Curtiss-Wright CEO’s 2024 total pay increases by 35% – Charlotte Business Journal

Curtiss-Wright disclosed in its SEC filing that in 2024, its median employee earned $73,820 in compensation. This information gives insight into the CEO pay ratio at the company. By comparing the salary of the median employee to that of the CEO, one can gauge the level of income disparity within the organization.

This disclosure of the median employee’s compensation is part of a regulatory requirement implemented by the Securities and Exchange Commission (SEC). The goal of this requirement is to promote transparency and provide stakeholders with a more comprehensive understanding of an organization’s internal pay structure. By revealing how much the median employee earns, companies like Curtiss-Wright are forced to confront any potential discrepancies in pay between top executives and the average worker.

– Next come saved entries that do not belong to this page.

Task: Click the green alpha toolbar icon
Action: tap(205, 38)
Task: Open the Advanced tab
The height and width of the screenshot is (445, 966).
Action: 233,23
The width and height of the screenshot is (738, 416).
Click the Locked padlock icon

The CEO pay ratio, calculated by dividing the CEO’s total compensation by that of the median employee, serves as a metric for evaluating income inequality within a company. A high CEO pay ratio indicates a significant disparity in pay, with the CEO earning substantially more than the average worker. On the other hand, a low CEO pay ratio suggests a more equitable distribution of compensation within the organization.

Curtiss-Wright’s CEO pay ratio for 2024 has yet to be disclosed, but based on the median employee’s compensation of $73,820, it will be interesting to see how it compares to the salary of the company’s top executive. The revelation of this ratio will shed light on the company’s approach to compensation and its commitment to fair pay practices.

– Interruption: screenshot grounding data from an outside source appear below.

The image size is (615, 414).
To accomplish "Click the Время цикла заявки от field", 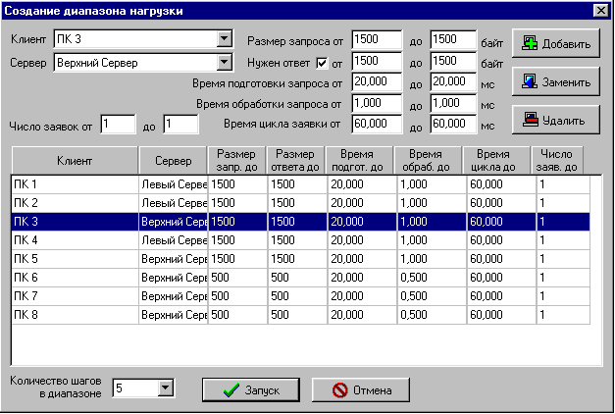I will tap(376, 124).
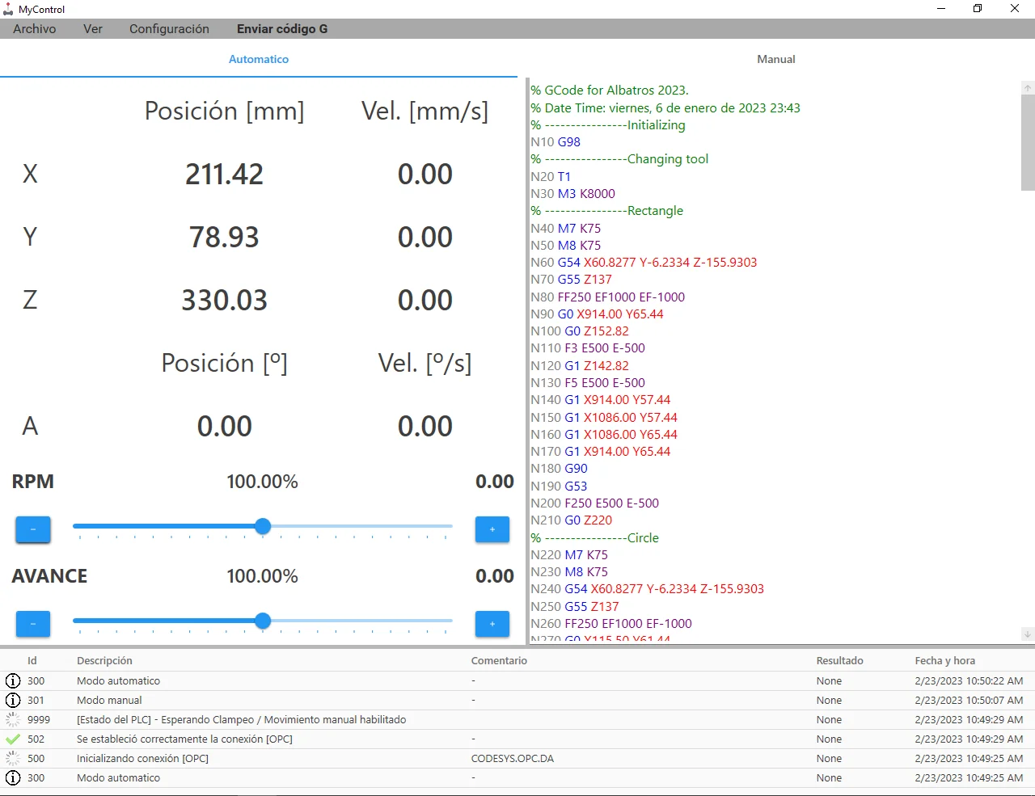Increase AVANCE with the plus button
Viewport: 1035px width, 796px height.
pyautogui.click(x=492, y=624)
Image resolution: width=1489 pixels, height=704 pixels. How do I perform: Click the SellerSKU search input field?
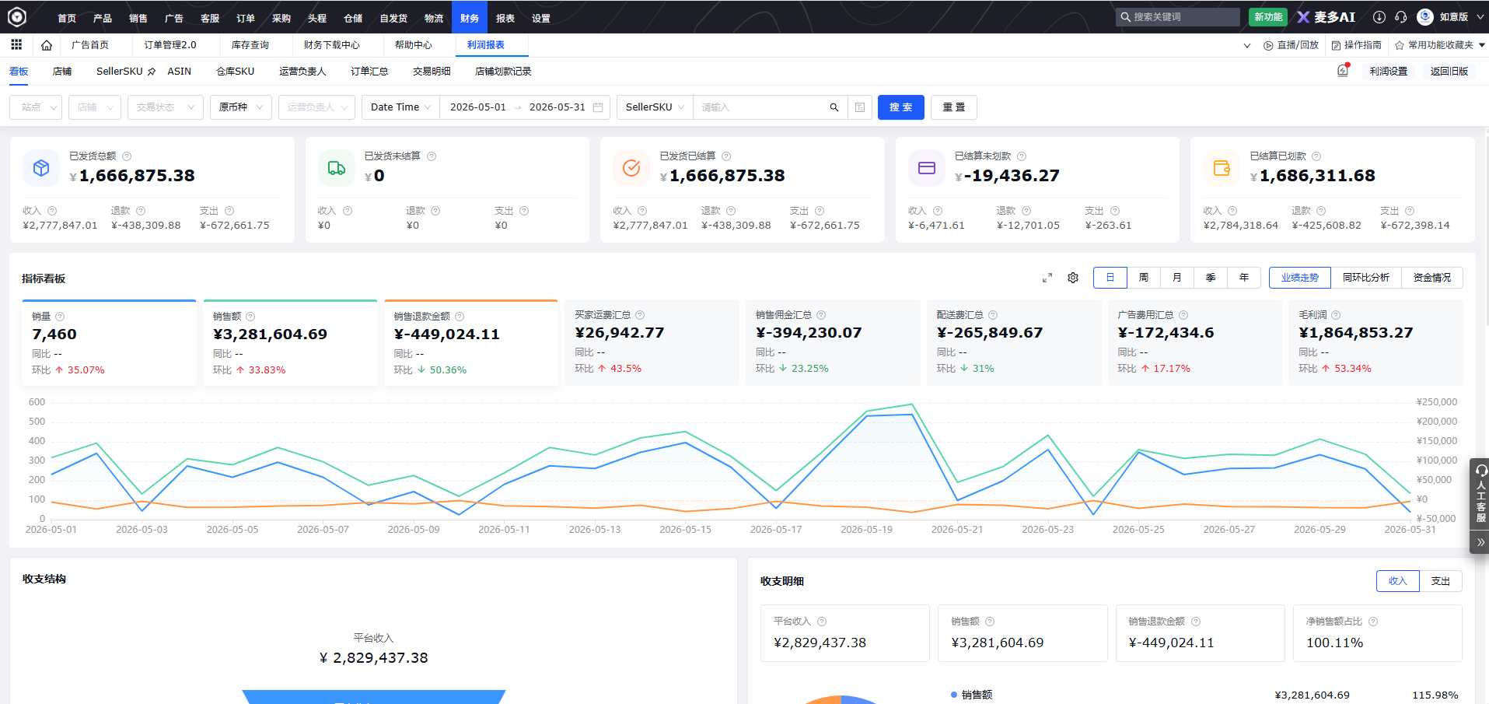762,107
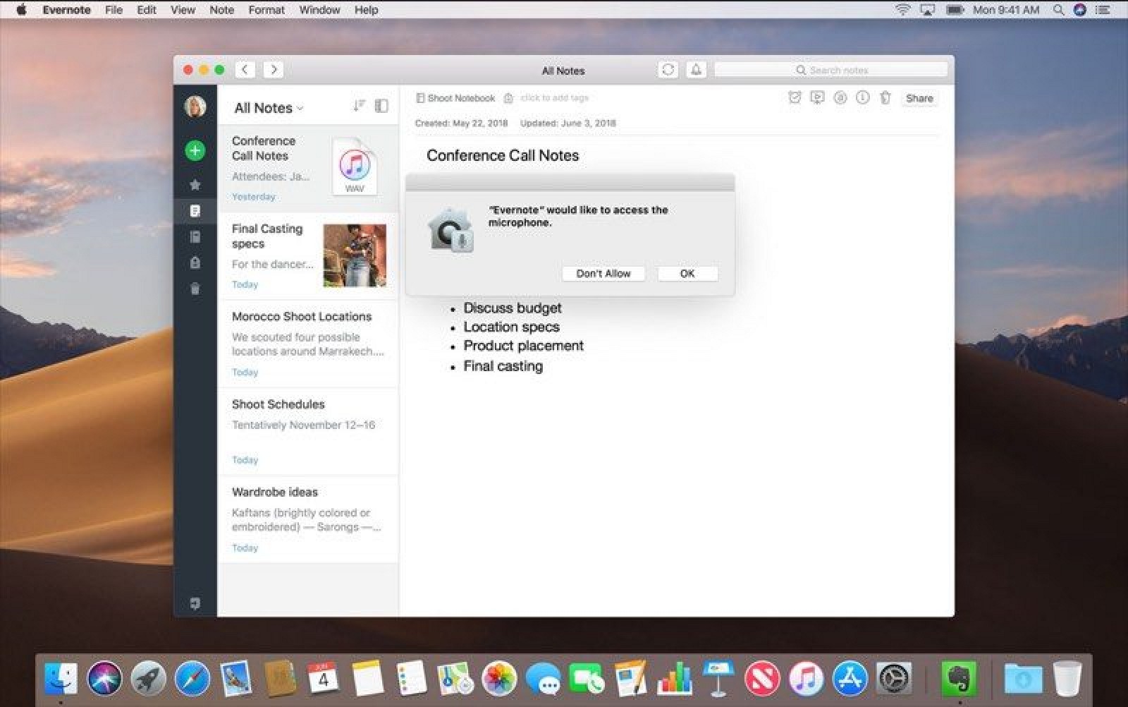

Income inequality is a pressing issue in today’s corporate landscape, with many companies facing scrutiny over the wage gap between executives and employees. By disclosing the median employee’s compensation and calculating the CEO pay ratio, organizations like Curtiss-Wright are taking steps towards greater transparency and accountability in their pay practices.

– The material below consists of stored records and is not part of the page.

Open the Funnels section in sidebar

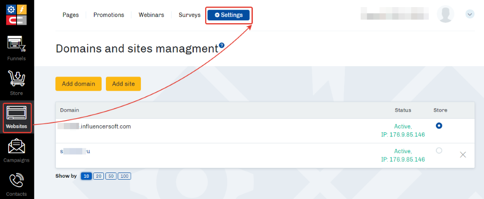17,47
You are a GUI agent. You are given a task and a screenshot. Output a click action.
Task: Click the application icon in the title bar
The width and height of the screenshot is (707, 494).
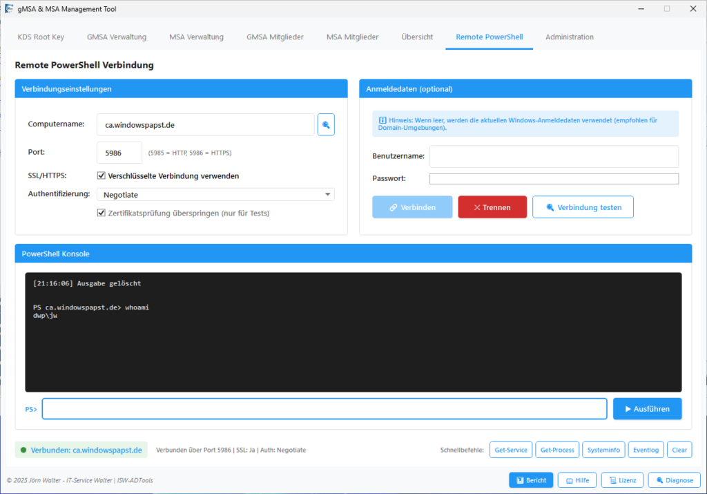point(9,9)
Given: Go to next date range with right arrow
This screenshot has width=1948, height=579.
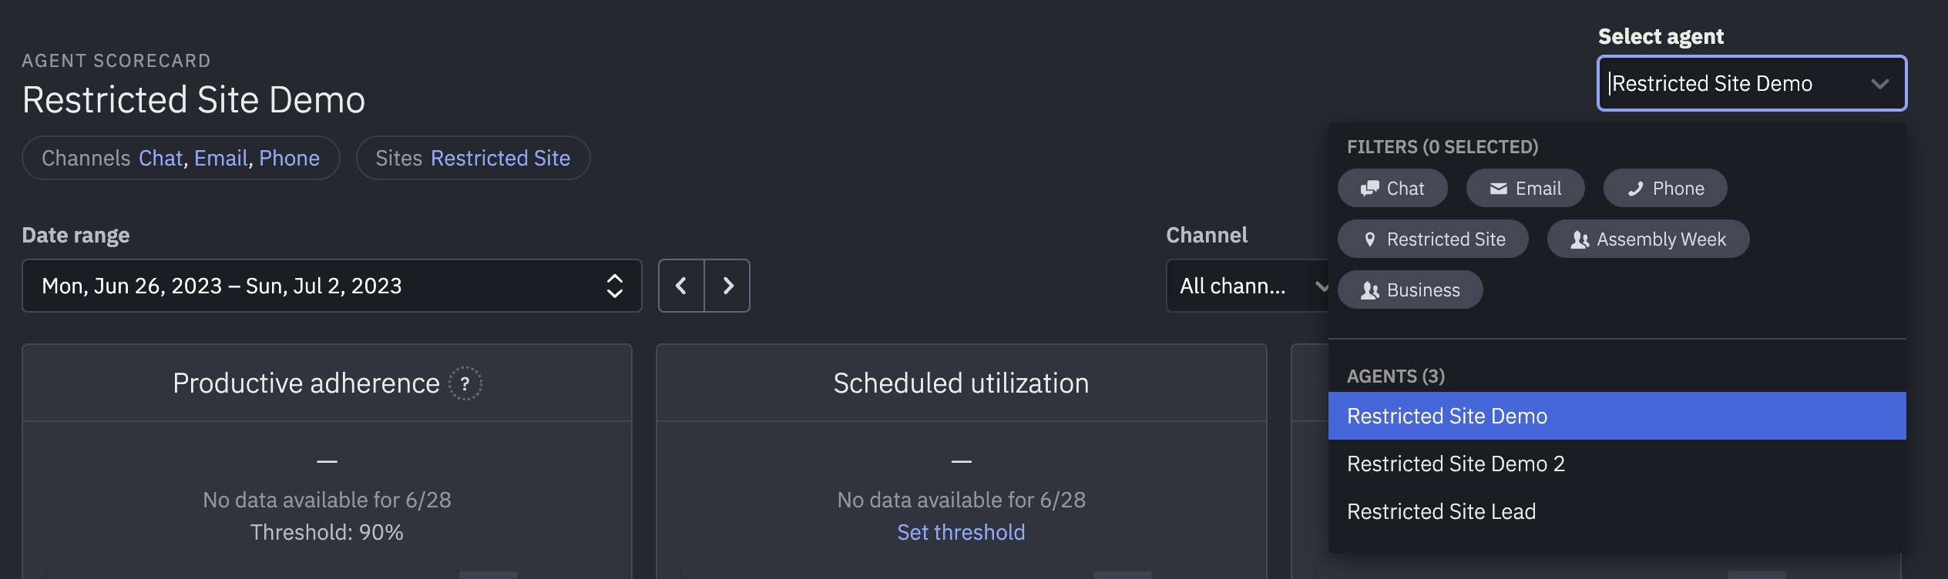Looking at the screenshot, I should (727, 286).
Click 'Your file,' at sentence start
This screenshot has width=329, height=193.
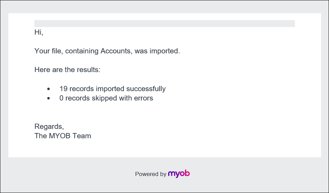[x=48, y=51]
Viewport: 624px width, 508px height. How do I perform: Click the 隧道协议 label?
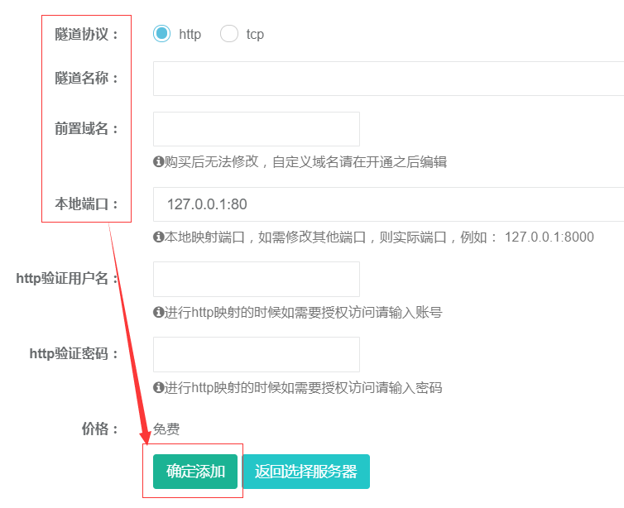(86, 34)
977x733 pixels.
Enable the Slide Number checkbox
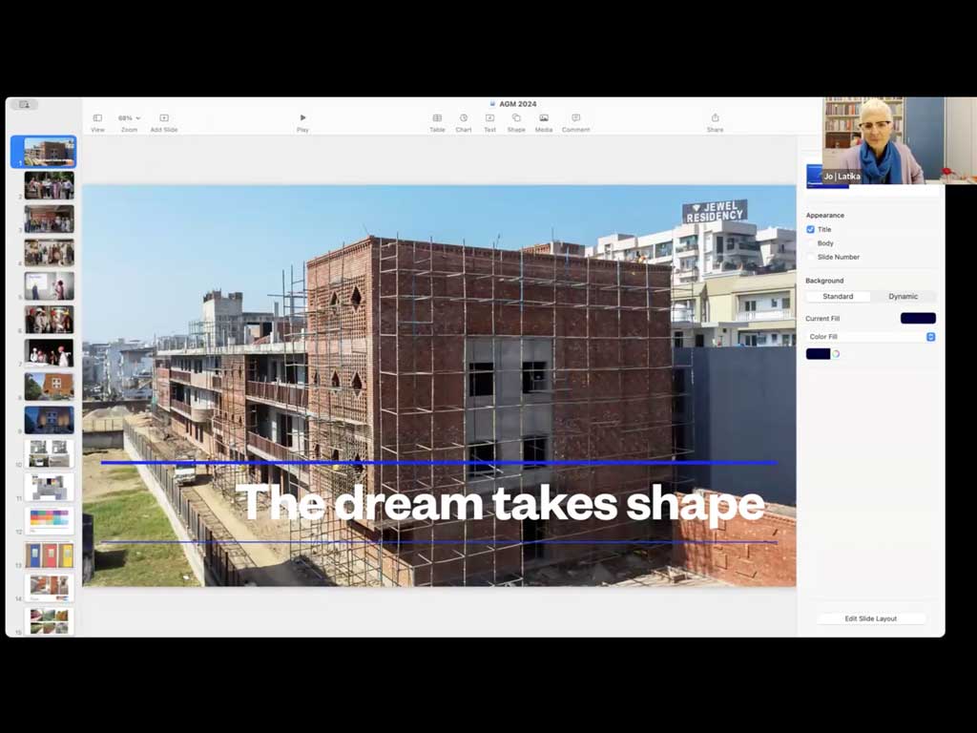tap(811, 257)
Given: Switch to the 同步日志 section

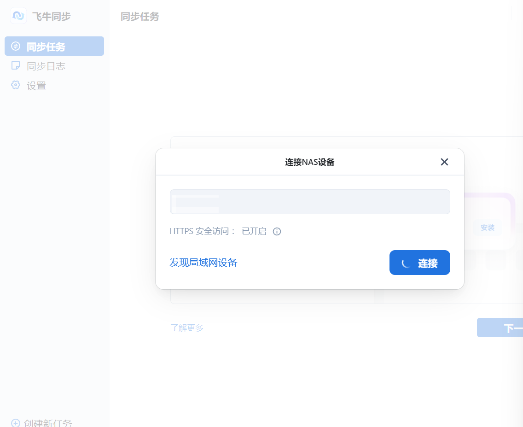Looking at the screenshot, I should click(46, 65).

In conclusion, Curtiss-Wright’s disclosure of its median employee’s compensation provides valuable insight into the company’s internal pay structure. This information, along with the calculation of the CEO pay ratio, serves as a tool for evaluating income inequality within the organization. By promoting transparency and accountability in their pay practices, companies can work towards creating a more equitable work environment for all employees.